Preparing .raw Audio for HTS Voice Training

16k .wav to .raw

Your wav files should be in 16k format, e.g. using soxi:

Input File : 'fae_0001.wav' Channels : 1 Sample Rate : 16000 Precision : 16-bit Duration : 00:00:08.49 = 135872 samples ~ 636.9 CDDA sectors File Size : 272k Bit Rate : 256k Sample Encoding: 16-bit Signed Integer PCM

First, make sure these are on your $PATH:

/proj/tts/hts-2.3/SPTK-3.9/installation/bin/ /proj/tts/hts-2.3/speech_tools/bin

Next, assuming your audio is already in 16k .wav format, use this command to convert to the appropriate .raw format for HTS:

ch_wave -c 0 -F 32000 -otype raw in.wav | x2x +sf | interpolate -p 2 -d | ds -s 43 | x2x +fs > out.raw

See below for converting other formats.

Errors and Solutions

Segmentation fault - This is a heisenbug. If you just run it again it should work.
rateconv: failed to convert from 8000 to 32000 - This happens for very short utterances, often backchannels, that contain little to no audio. Just exclude these from training. Be careful though because it still creates the raw file....
x2x : error: input data is over the range of type 'short'!
ds : File write error! - This is from maxed-out audio or clipping. It still writes the file.

Any .wav to 16k .wav

If your audio is in some .wav format other than 16k, use sox to convert it:

sox input.wav -r 16000 output.wav

Converting .sph to .wav

.sph is the format that many LDC corpora use. Certain versions of sox can do this conversion:

sox inputfile.sph outputfile.wav

Except that this won't work if it is the particular .sph format that uses 'shorten' compression.

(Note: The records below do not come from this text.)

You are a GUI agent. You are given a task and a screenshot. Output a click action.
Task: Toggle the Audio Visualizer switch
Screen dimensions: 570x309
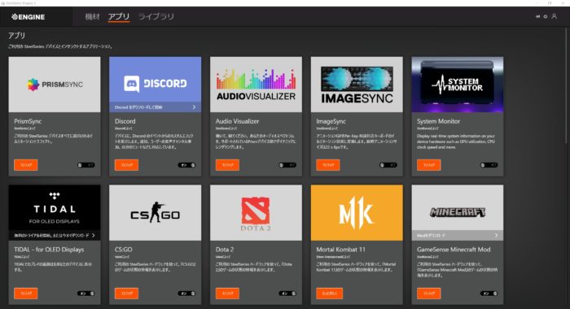pos(287,165)
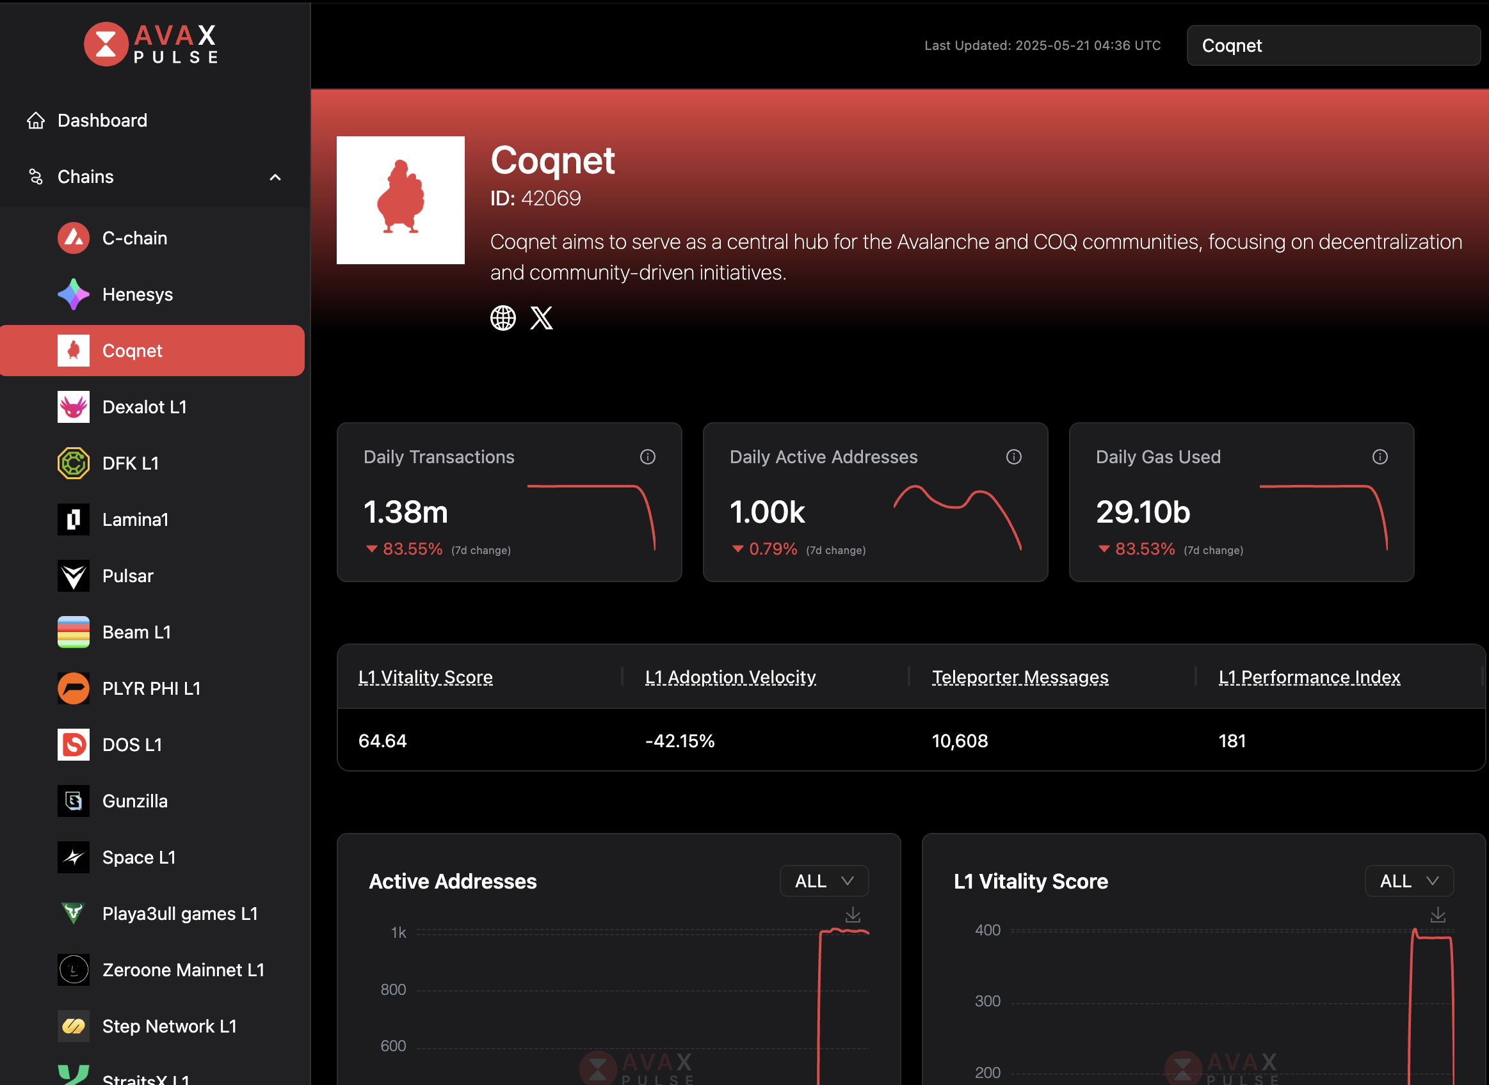This screenshot has height=1085, width=1489.
Task: Click the AVAX Pulse logo
Action: [150, 44]
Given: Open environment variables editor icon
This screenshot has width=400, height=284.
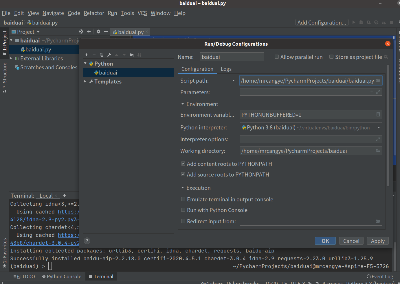Looking at the screenshot, I should (378, 115).
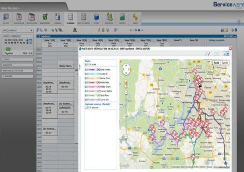Click the map pan control circle
The height and width of the screenshot is (172, 244).
coord(126,70)
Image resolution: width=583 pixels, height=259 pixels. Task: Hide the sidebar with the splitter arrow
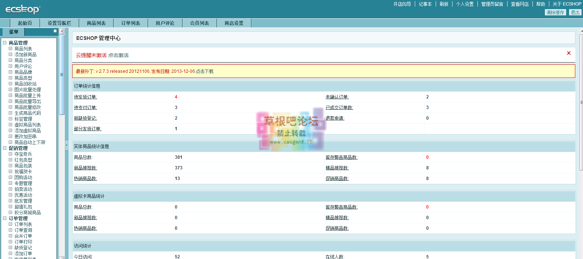click(x=67, y=145)
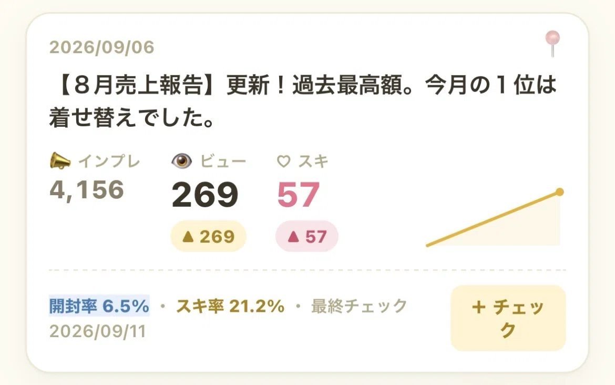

If that's the case, you'll see this error:
sph: unsupported coding `ulaw,embedded-shorten-v2.00'

In that case, you need to use the NIST tool sph2pipe:

sph2pipe -p [-c 1|2] infile outfile

The -p forces it to the 16k format required above.
The -c picks channel 1 or 2 if you want to separate them, e.g. for speakers.
Speech lab students: we have a copy of this under /proj/speech/tools/sph2pipe_v2.5

Even after you do this, it seems to still retain a .sph header, so you'll next have to use
sox infile outfile
to force convert it to regular .wav.

Also, sometimes you need to do

sph2pipe -p -f wav in.sph out.wav
again, depending on the particular version of the .sph format.

-p -- force conversion to 16-bit linear pcm -f typ -- select alternate output header format 'typ' five types: sph, raw, au, rif(wav), aif(mac)